Coprecipitation studies on whole cell lysates were performed as previously described (Aoe et al., 1997). Pull-down assays using GST fusion proteins were performed as previously described (Yang et al., 2002). Cell permeabilization studies were done by treating intact cells with 0.2% saponin in PBS at 4°C for 5 min followed by PBS wash at 4°C for 5 min. Cellular uptake of glucose was performed as described previously (Shi and Kandror, 2005).
Localization studies by laser confocal microscopy were performed as previously described (Dai et al., 2004). In brief, images were acquired on an inverted microscope (TE2000; Nikon) with C1 confocal system and the Plan Apochromat 40× oil (NA 1.00) and 60× oil (NA 1.40) objective lenses using EZ-C1 software (Nikon) at room temperature. Quantitation studies on images derived from confocal microscopy were performed through Photoshop CS (Adobe) and NIH image analysis software packages, Image J (v. 1.37a), using colocalization threshold plug-in (developed by the Wright Cell Imaging Facility, Toronto, Canada). Immunogold EM was performed as previously described (Aoe et al., 1997).
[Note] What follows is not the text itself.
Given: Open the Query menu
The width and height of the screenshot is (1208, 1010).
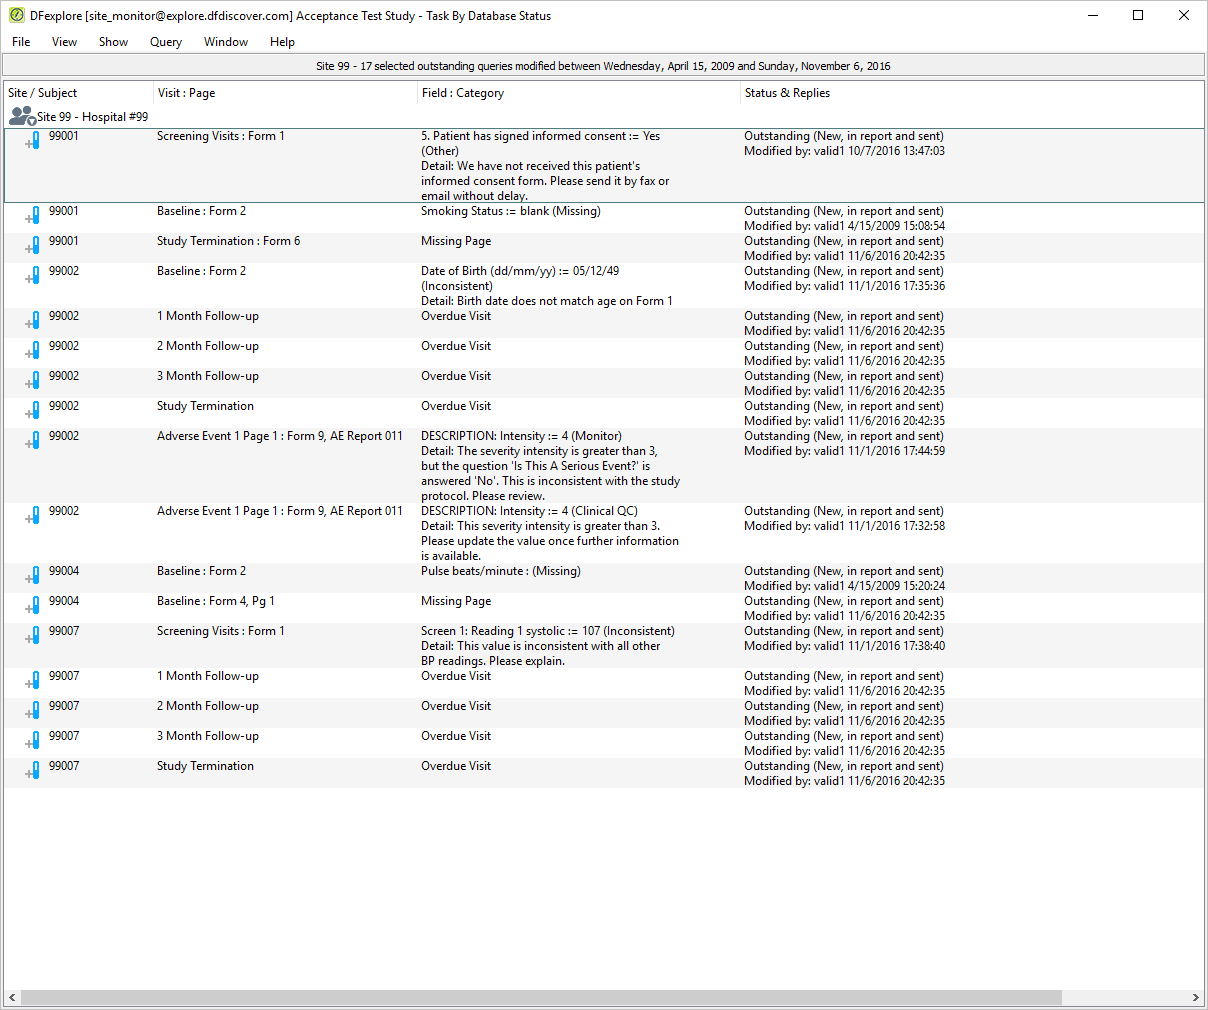Looking at the screenshot, I should click(166, 42).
The experiment was performed essentially as previously described (Shi and Kandror, 2005). In brief, 3T3-L1 adipocytes were homogenized and subjected to centrifugation at 2,000 g for 10 min at 4°C to remove nuclei and cell debris. The resulting supernatant was subjected centrifugation at 16,000 g for 20 min at 4°C to obtain pellet that contains compartmental membrane and supernatant that contains cytosol and vesicular membrane.
Online supplemental material
Fig. S1 shows further characterization of ACAP1 overexpression. Fig. S2 presents further characterizations of ACAP1 localization and the specificity of ACAP1 antibody. Fig. S3 shows the effects of knocking down ACAP1 or CHC in adipocytes. Fig. S4 presents the relative distribution of Glut4 with either sortilin or syntaxin 6 upon perturbation of the novel clathrin coat complex. Fig. S5 shows further characterization of ARF6 in adipocytes.
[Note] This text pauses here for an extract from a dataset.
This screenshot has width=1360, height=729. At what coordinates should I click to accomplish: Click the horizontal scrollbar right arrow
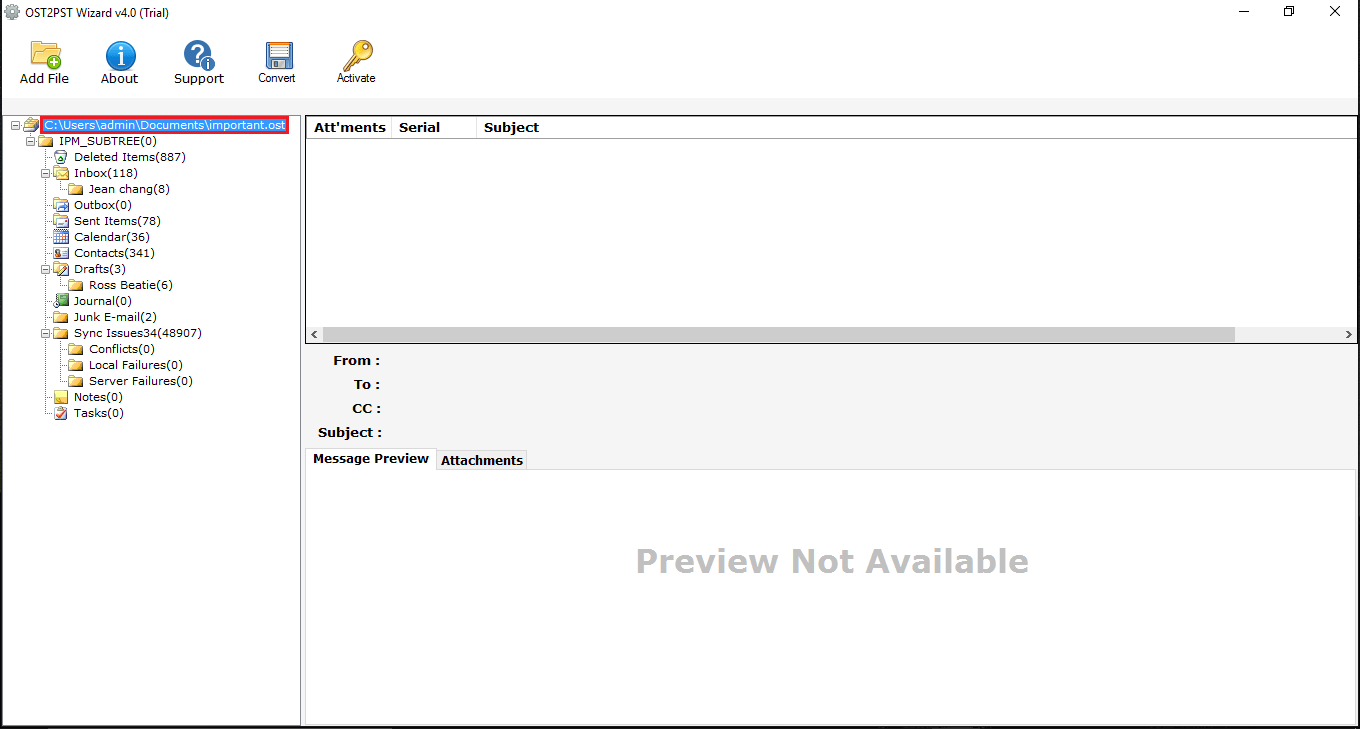point(1349,335)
We thank Jia-Shu Yang, Stella Lee, Leiliang Zhang, and Timothy McGraw for advice and discussions. We also thank Richard Premont and Huiya Gilbert for technical assistance and Werner Boll for purified clathrin.
This work is supported by the National Institutes of Health (GM073016 to V. Hsu, DK052057 to K.V. Kandror, and GM075252 to T. Kirchhausen) and the Department of Defense (DAMD17-1-0161 to J. Li).
Abbreviations used in this paper: ACAP, ARFGAP with coiled coil, ANK repeat, and pleckstrin homology domains; AP, adaptor protein; ARF, ADP-ribosylation factor; CHC, clathrin heavy chain; COPI, coat protein I; EGFR, EGF receptor; GAP, GTPase-activating protein; Glut4, glucose transporter type 4; TfR, transferrin receptor; VSVG, vesicular stomatitis virus G protein.